start Page

The meetings that mark the life of man and constitute its fabric should remind him that they are only stages that prepare a final meeting that illuminates all of them and puts them in their true perspective. Unfortunately, it does not happen. Men run to their meetings, jump from one meeting to another, intoxicate themselves with this perpetual motion and forget that, in fact, these meetings should be seen as preparation for the ultimate meeting that awaits us all.

From all eternity God has indeed fixed to every man an ultimate meeting that he must attend, without being able to postpone it even by a second. This meeting, more than all the others, requires a meticulous preparation that does not leave room for chance or vague approximations. It will determine his eternity, without appeal.

It is thus very important for man to be aware of the fact that his life is, in the end, only a preparation for a meeting. Thus, he will always keep before his eyes this meeting, which will enable him to live in peace since it is an invitation to put everything in perspective and to live in order and peace of soul.

This last meeting is also very particular, since it concerns every individual – no one can avoid it. Every man is personally called to give an account to God of his thoughts, actions or omissions. It will be impossible at this accounting to seek a loophole in the infallible judgment of God.

This infallible judgment is also definitive, the die is cast. Pray God that the choice of paths may not have directed men towards shortcuts that lead into hell. This meeting fixes the fate of men for eternity. These words hardly move us because this eternal fate infinitely exceeds what the limited human intelligence can grasp. Accustomed to the characteristic movement of life, it is impossible for men to conceive a life without change. And yet...

This inescapable meeting is a light that never wavers and illuminates every step of man along the journey of his life. It only remains for man to discover that this meeting is neither the fruit of chance, nor that of a harsh tyranny or, even less, that of a blind will, but – on the contrary – that of a loving will.

end Page

- **Exercise tasks**
a. In the reflection on the final meeting, what is every man personally called to give an account to God of?
b. For each statement, say whether it agrees with the reflection on the final meeting, and quote the words that decide it: (i) The final meeting concerns only some individuals. (ii) The judgment at the final meeting is definitive. (iii) The final meeting is the fruit of a blind will.

start Material

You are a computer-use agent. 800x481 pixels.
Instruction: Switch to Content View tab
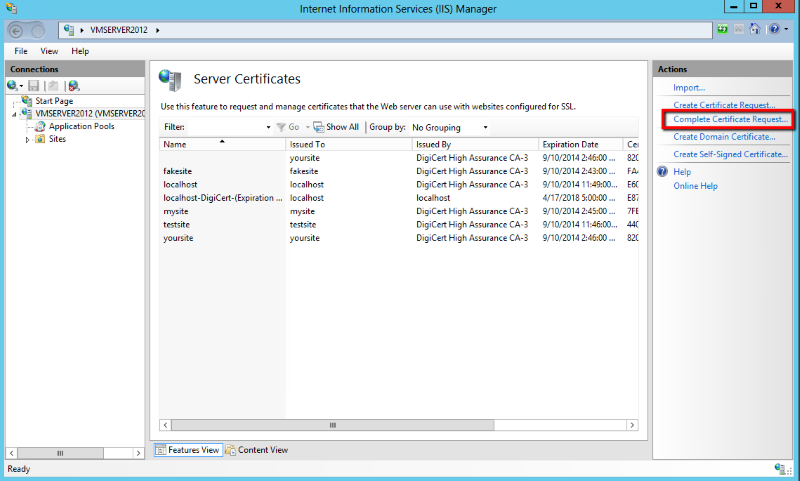tap(257, 450)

end Material

- **Full answers**
a. His thoughts, actions or omissions.

b.
(i) No: "it concerns every individual – no one can avoid it."
(ii) Yes: "This infallible judgment is also definitive, the die is cast."
(iii) No: "neither the fruit of chance, nor that of a harsh tyranny or, even less, that of a blind will, but – on the contrary – that of a loving will."